# [Exercise prompt]
Once you reach the line containing "Task: Click the link" in the entries below, write out that line and each one after it down to the line containing "This screenshot has height=747, width=761.", exactly and with nothing added.

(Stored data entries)
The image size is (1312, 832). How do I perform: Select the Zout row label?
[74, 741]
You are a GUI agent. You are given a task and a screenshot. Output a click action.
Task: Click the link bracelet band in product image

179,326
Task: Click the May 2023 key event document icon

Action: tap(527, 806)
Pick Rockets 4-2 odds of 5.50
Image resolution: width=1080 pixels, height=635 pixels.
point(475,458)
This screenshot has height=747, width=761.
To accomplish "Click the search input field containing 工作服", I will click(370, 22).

---

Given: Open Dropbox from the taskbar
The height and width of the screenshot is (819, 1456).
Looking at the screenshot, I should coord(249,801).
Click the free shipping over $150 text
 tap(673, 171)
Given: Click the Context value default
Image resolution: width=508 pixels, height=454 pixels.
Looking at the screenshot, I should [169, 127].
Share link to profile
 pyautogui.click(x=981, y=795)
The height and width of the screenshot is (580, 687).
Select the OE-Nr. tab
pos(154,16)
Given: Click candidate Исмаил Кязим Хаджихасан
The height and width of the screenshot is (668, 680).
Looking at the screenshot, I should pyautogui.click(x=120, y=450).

# [Response for this exercise]
Task: Click the link bracelet band in product image

179,326
Task: Click the May 2023 key event document icon

Action: tap(527, 806)
Pick Rockets 4-2 odds of 5.50
Image resolution: width=1080 pixels, height=635 pixels.
point(475,458)
This screenshot has height=747, width=761.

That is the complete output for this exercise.